[REQUIRED WORK]
- a) Translate this sentence from the childhood memoir into Spanish: "Winters were very, very cold, and my sisters and I had to walk two miles to school every day with kids from our neighborhood."
- b) Please write out everything in the childhood memoir from "I’m talking about" down to "stepsister to California.", word for word.

** begin SELECTION **

Allan H. Meltzer, Economist, professor, author
As a kid, I moved a lot around Boston, where I was born. My mother died when I was 5, after which I lived with my grandmother. When I was 9, my father remarried and we became suburbanites, moving to Westwood, Mass. Practically no Jews lived there other than me, my dad and my sisters. One day, a fire started in our backyard and my next-door neighbor came running with his hose and stood on the property line. He didn’t feel any responsibility to help us, but he wasn’t going to let the fire damage his own property. So it was in the little town of Westwood that I first experienced anti-Semitism.
I’m talking about the 1930s in New England. Winters were very, very cold, and my sisters and I had to walk two miles to school every day with kids from our neighborhood. But while locals would often stop to give the other kids a lift, no one ever picked us up. That’s why, even though I was from New England, I didn’t want to go to college there. I wanted to get away, so I went south to Duke University in North Carolina. My father must have felt as I did because, at about that same time, he moved with my stepsister to California.

** end SELECTION **
** begin SUPPLIED DATA **

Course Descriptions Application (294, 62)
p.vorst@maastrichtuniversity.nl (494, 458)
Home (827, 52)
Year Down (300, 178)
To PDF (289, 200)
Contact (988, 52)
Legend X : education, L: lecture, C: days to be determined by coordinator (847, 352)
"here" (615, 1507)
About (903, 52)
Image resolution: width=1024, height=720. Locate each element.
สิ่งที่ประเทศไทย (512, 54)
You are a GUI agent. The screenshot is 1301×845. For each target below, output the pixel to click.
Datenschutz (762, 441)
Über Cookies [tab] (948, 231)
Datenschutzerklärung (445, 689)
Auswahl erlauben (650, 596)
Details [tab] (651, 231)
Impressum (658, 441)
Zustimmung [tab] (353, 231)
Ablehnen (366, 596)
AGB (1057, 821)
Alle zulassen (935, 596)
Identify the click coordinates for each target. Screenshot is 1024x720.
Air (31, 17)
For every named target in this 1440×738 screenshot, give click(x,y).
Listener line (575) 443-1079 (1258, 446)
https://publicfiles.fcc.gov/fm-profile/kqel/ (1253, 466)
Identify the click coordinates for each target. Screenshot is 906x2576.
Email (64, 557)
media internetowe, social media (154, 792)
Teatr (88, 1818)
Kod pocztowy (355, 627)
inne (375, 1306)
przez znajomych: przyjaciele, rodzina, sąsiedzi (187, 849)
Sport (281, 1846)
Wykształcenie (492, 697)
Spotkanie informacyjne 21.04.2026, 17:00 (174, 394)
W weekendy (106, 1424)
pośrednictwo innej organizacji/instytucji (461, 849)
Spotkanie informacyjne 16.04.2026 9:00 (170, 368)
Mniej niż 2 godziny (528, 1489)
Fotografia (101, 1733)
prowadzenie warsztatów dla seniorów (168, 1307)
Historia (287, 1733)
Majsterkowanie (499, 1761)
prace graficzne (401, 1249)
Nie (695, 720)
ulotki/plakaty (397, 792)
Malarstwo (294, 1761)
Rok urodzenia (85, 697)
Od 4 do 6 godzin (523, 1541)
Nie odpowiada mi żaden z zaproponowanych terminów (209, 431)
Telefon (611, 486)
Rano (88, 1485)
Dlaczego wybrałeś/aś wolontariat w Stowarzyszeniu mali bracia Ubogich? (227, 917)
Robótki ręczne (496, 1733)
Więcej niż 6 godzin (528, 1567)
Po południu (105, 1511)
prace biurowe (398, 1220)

** end SUPPLIED DATA **

[THE ANSWERS]
- a) Los inviernos eran muy, muy fríos, y mis hermanas y yo teníamos que caminar dos millas hasta la escuela todos los días con los niños de nuestro vecindario.

- b)
I’m talking about the 1930s in New England. Winters were very, very cold, and my sisters and I had to walk two miles to school every day with kids from our neighborhood. But while locals would often stop to give the other kids a lift, no one ever picked us up. That’s why, even though I was from New England, I didn’t want to go to college there. I wanted to get away, so I went south to Duke University in North Carolina. My father must have felt as I did because, at about that same time, he moved with my stepsister to California.